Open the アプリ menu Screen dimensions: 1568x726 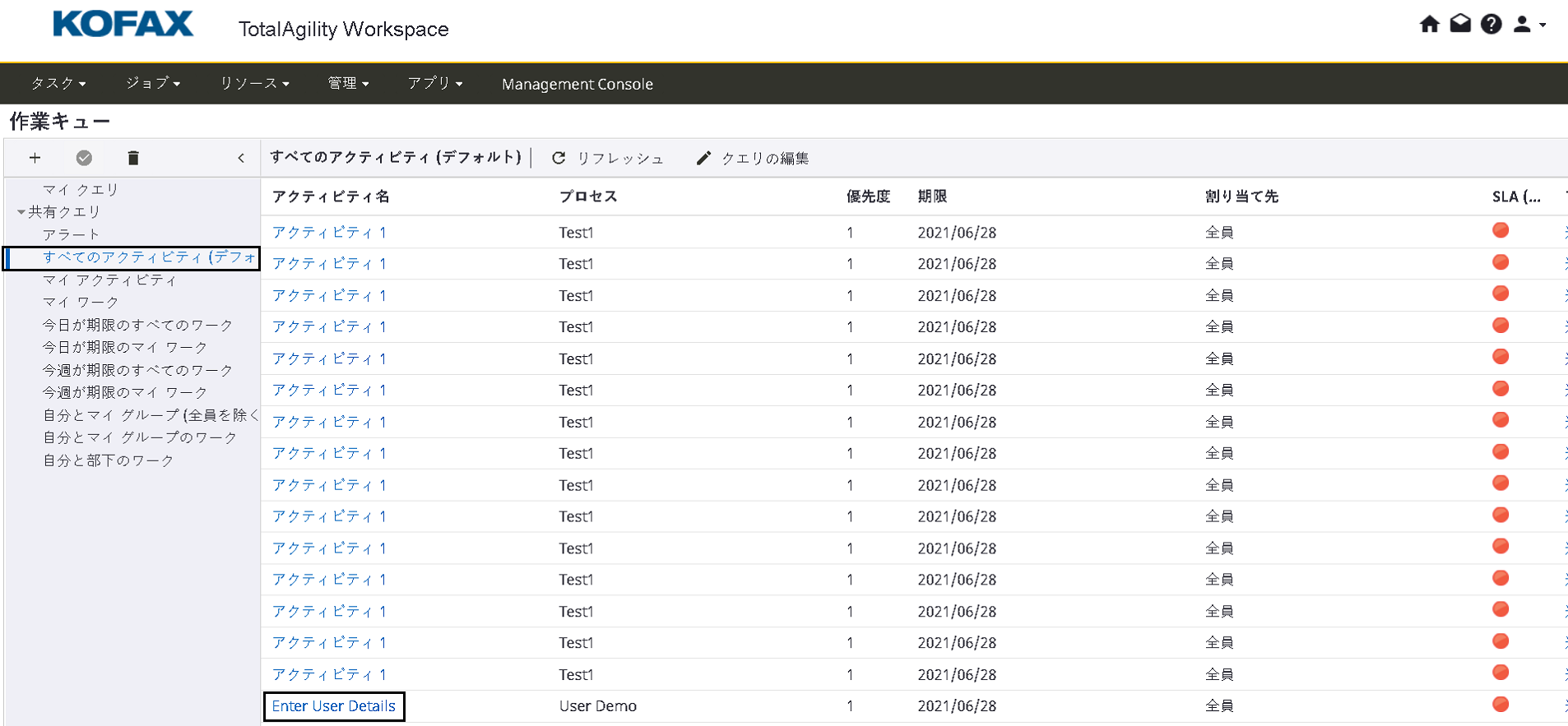tap(434, 84)
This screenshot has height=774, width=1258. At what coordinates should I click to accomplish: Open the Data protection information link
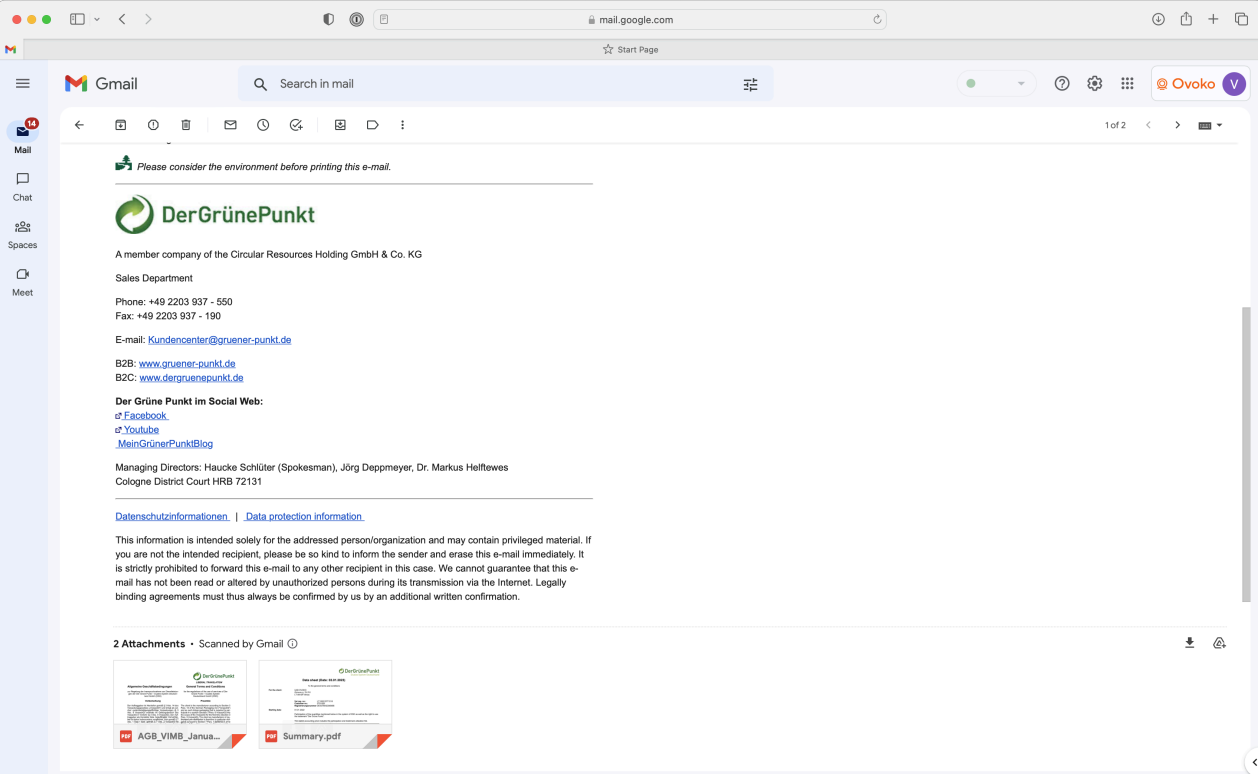[304, 517]
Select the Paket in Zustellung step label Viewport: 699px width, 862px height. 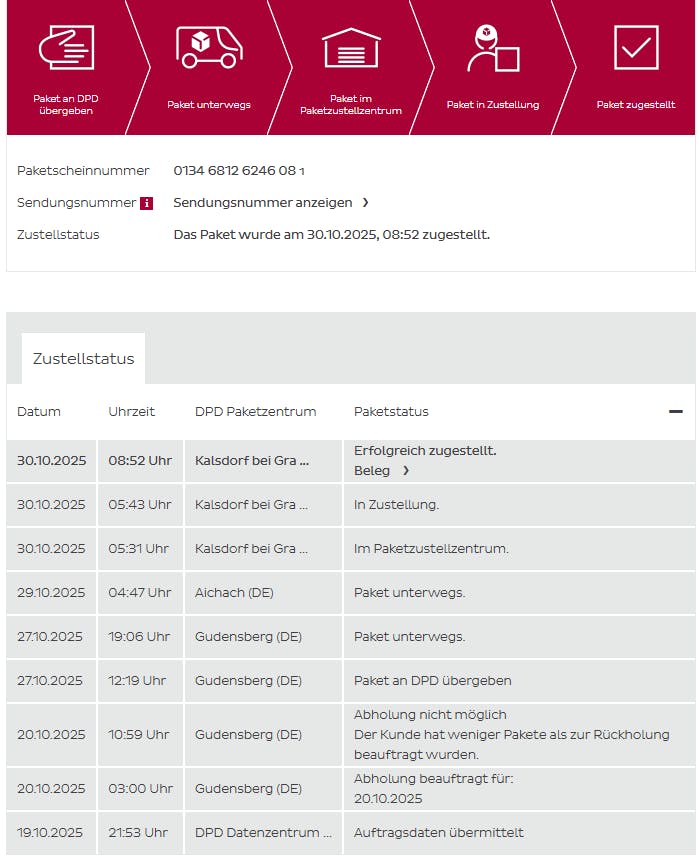click(x=493, y=105)
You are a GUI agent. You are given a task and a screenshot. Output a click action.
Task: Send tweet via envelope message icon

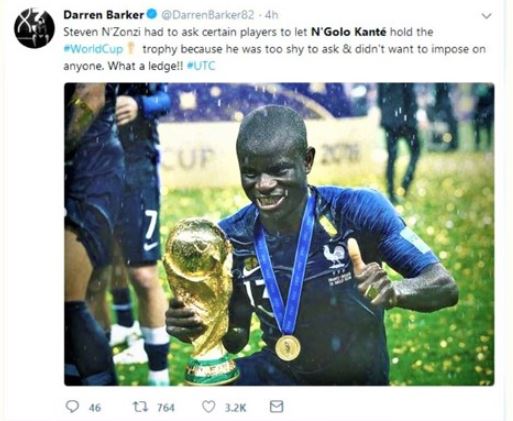point(276,406)
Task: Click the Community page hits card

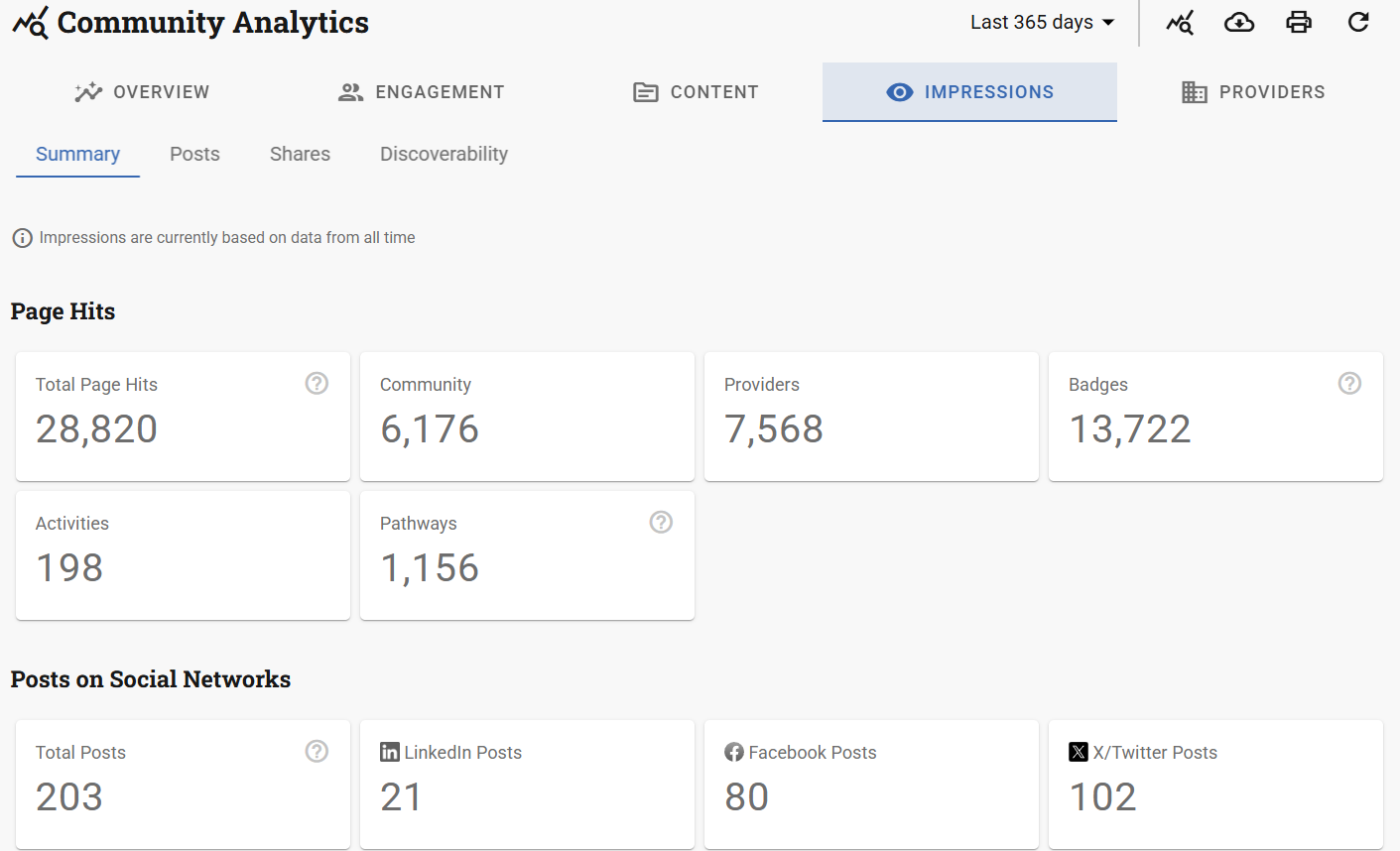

> **Problem to solve**
Omit the pictures. Transcribe word for word the lines from the one containing "Task: Send tweet via envelope message icon" through the end of the listing, inclusive.

> **Answer to the exercise**
Task: Send tweet via envelope message icon

point(276,406)
Task: Click the Community page hits card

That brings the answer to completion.